Einkaufsatmosphäre

Leute kaufen mehr bei guten Gerüchen in Geschäften

A woman uses her smartphone as she waits in line to checkout at a Target store on the shopping day dubbed 'Black Friday' in Torrington
Passende Gerüche sollen sich positiv auf Umsätze niederschlagen.Reuters

Klagenfurter Forscher nahmen 64 Studien unter die Lupe. Gute eingesetzte Gerüche können auch dazu führen, dass sich Kunden tendenziell besser an Produkte erinnern können.

Gute Gerüche in Geschäften können einen positiven Einfluss auf das Verhalten von Konsumenten haben. Zu diesem Ergebnis kommen Forscher der Alpen-Adria-Universität Klagenfurt. Sie haben 64 Studien zu diesem Thema untersucht.

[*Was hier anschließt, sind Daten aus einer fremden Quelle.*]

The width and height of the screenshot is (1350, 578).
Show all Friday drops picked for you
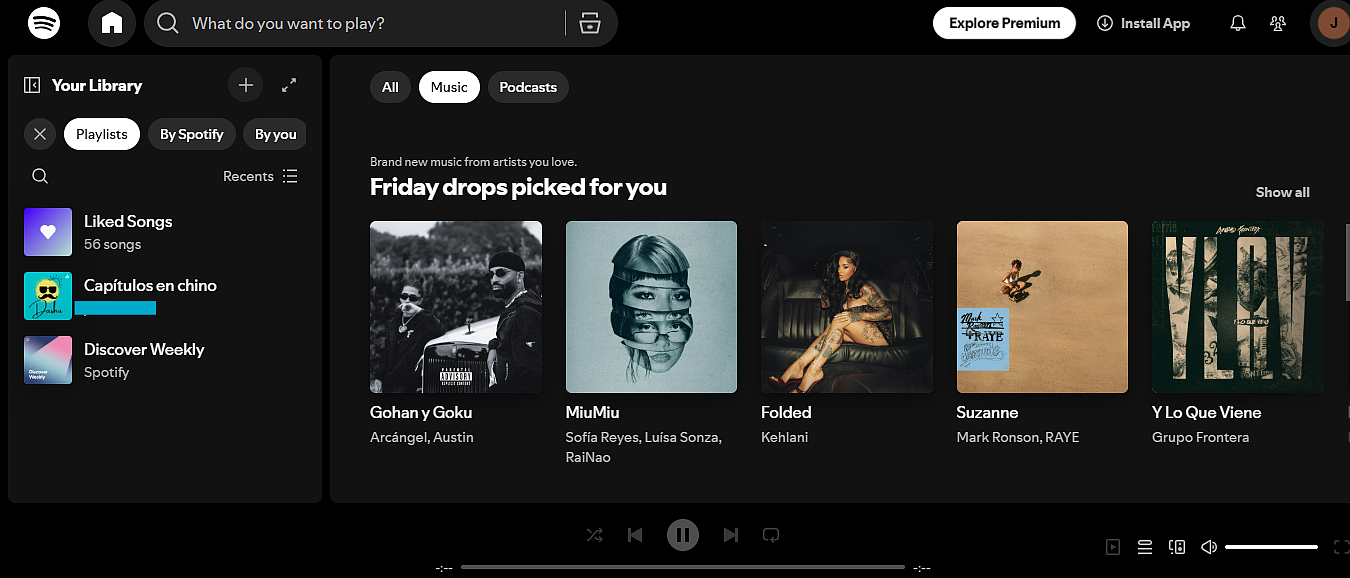[1282, 191]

Aber, so ein weiteres Fazit: "Auch mit Geruch wird man aus einer schlechten Einkaufsumgebung keine gute machen", hieß es am Montag in einer Aussendung.

Studienleiter Holger Roschk (Abteilung für Dienstleistungsmanagement) und Doktorandin Masoumeh Hosseinpour wiesen die positiven Reaktionen der Kunden nach: Demnach empfänden sie in duftenden Konsumumgebungen positivere Emotionen, bewerteten Produkte und Service positiver und seien zufriedener. Direkt auf den Verkaufserfolg können sich Gerüche auch niederschlagen - allerdings sei das nur bei sehr guten Bedingungen der Fall, erklärte Roschk: "Wir schätzen, dass die Konsumausgaben um bis zu 23 Prozent höher ausfallen können, aber nur, wenn Gerüche ideal eingesetzt werden."

Düfte und Produkte müssen zusammenpassen

Wer im eigenen Geschäftslokal mit Gerüchen arbeiten möchte, hat aber einiges zu beachten. So müssen die Düfte zu Umgebung, Produkten und Dienstleistungen passen, sie müssen vertraut sein und sollten auch nicht gemischt werden. Frauen sprechen tendenziell mehr auf atmosphärische Gerüche an, fanden die Forscher weiter heraus. Gerüche könnten zudem auch dazu führen, dass Kunden länger in den untersuchten Umgebungen bleiben und dass sie sich tendenziell besser an Produkte erinnern können.

Doch Gerüche in Konsumumgebungen können auch zu negativen Effekten führen. Roschk vermutet, dass das der Fall sein kann, wenn sie zu intensiv oder inhaltlich unpassend sind oder wenn es Örtlichkeiten sind, in denen Kunden mit Eindrücken für alle Sinne einfach "überstimuliert" werden. Und auch Musik, die nicht zu den Gerüchen passt, schreckt eher ab: So sollte zum Beispiel ein stimulierender Orangenduft nicht mit entspannendem Jazz kombiniert werden.